Menjelang masa sidang, Nasir mengatakan bahwa pihaknya akan mengadakan pertemuan dengan aktivis dan lembaga terkait. Komisi III DPR telah menggelar rapat dengan Lembaga Perlindungan Saksi dan Korban (LPSK) dan Perhimpunan Advokat Indonesia (Peradi) untuk membahas revisi KUHAP.
"Kami akan melibatkan pihak-pihak yang kami anggap memiliki kepentingan dan pengetahuan yang relevan, seperti Peradi, LPSK, dan organisasi mahasiswa yang memiliki minat dalam hukum acara pidana. Kami sangat berharap revisi ini dapat diselesaikan tahun ini. Hukum acara pidana sebelumnya disahkan pada Desember 1981. Kami berharap sejarah dapat terulang, dan RUU KUHAP yang baru dapat disahkan pada Desember 2025," pungkasnya.

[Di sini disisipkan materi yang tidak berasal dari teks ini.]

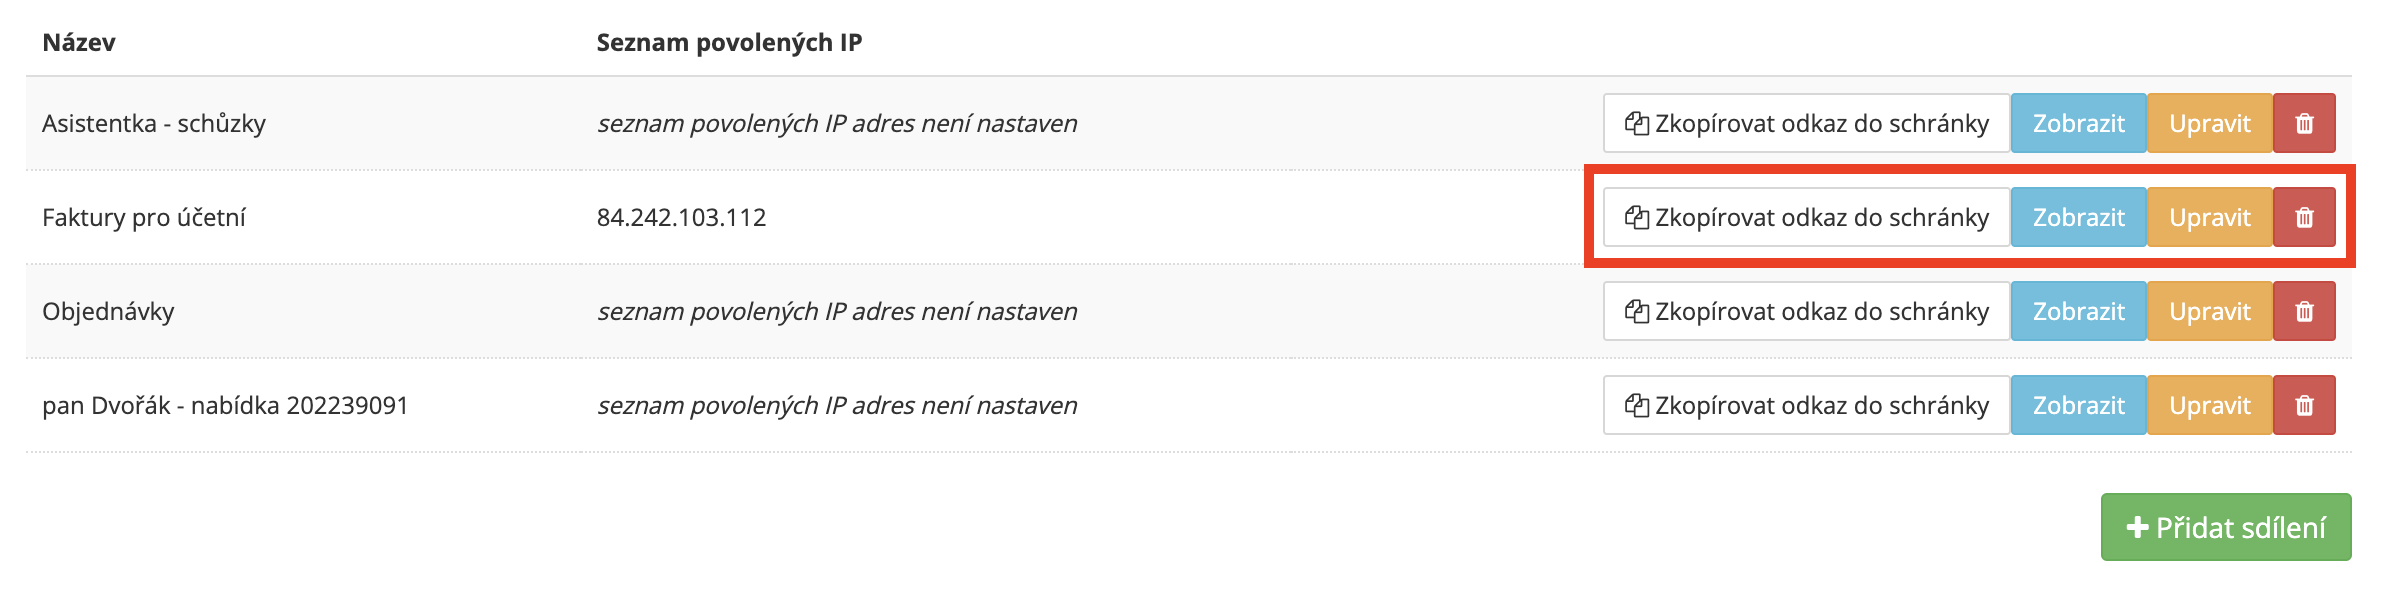2384x592 pixels.
Task: Click Upravit for Faktury pro účetní
Action: pos(2209,217)
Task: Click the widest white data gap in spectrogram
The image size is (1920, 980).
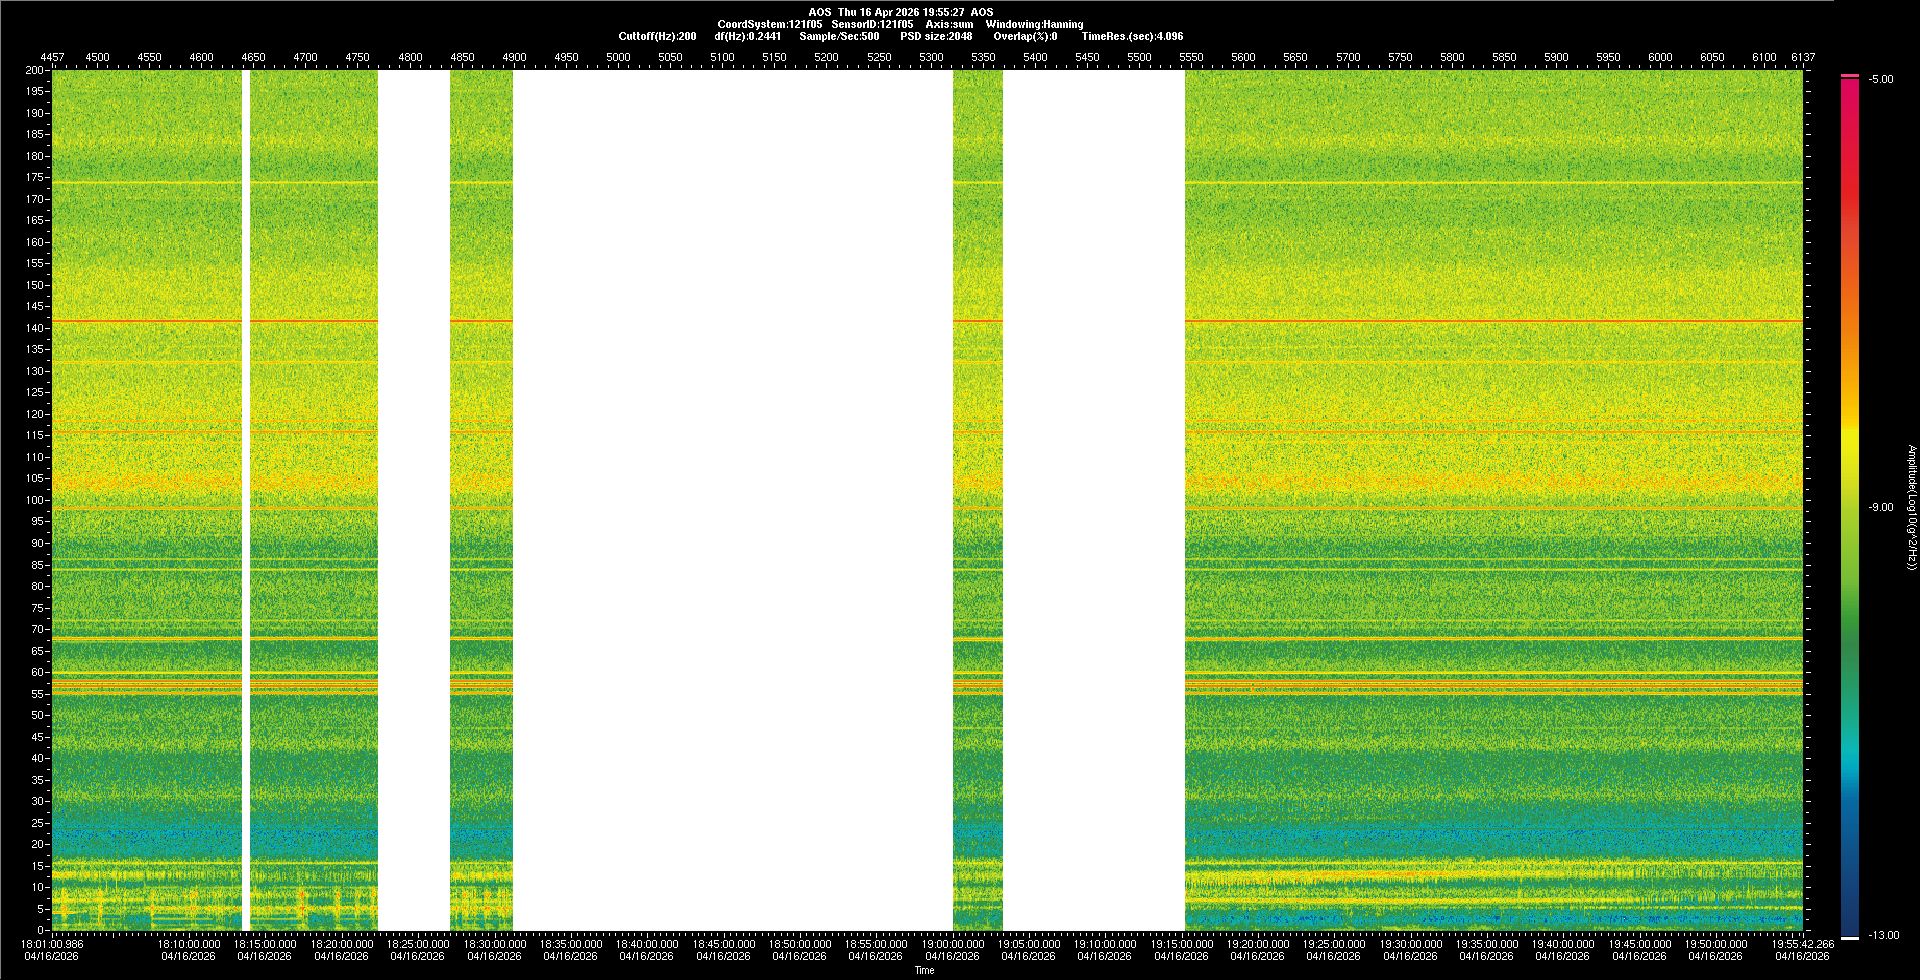Action: tap(732, 500)
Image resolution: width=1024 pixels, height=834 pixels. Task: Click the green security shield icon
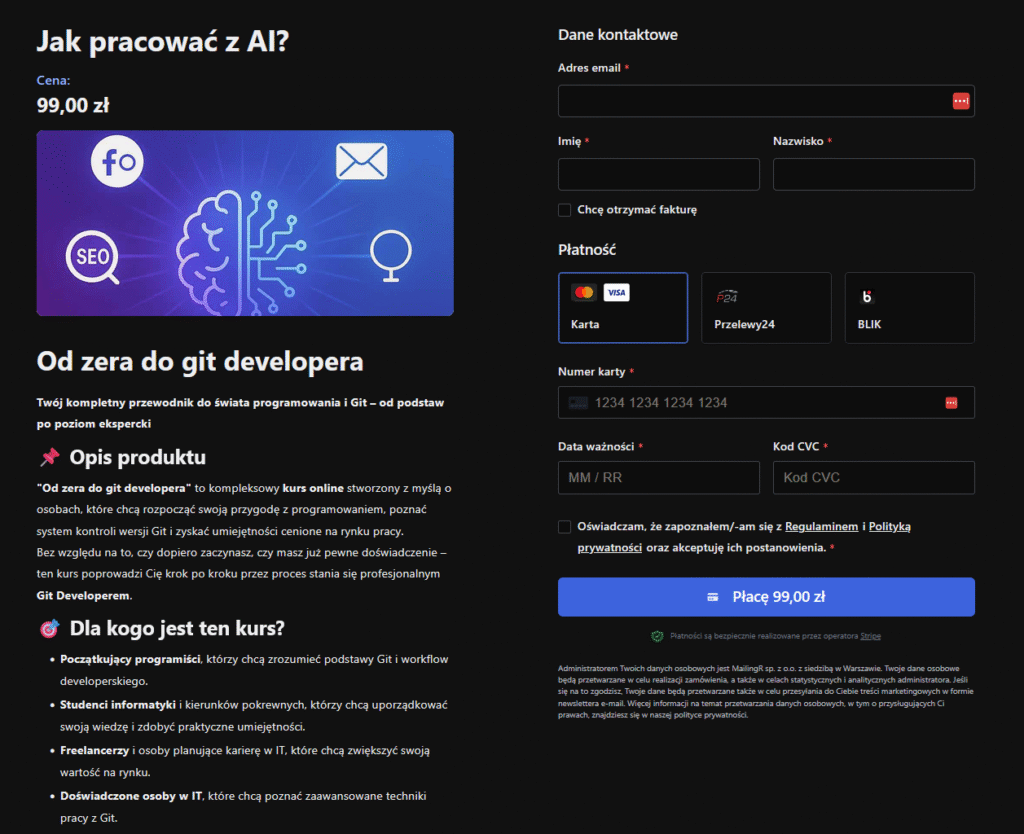click(657, 636)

Beberapa poin penting dalam RUU KUHAP yang baru meliputi:
- Penerapan prinsip keadilan restoratif
- Peningkatan perlindungan terhadap HAM
- Pendampingan hukum bagi tersangka sejak tahap penyelidikan
Revisi KUHAP ini diharapkan dapat memberikan kepastian hukum dan keadilan bagi seluruh masyarakat Indonesia.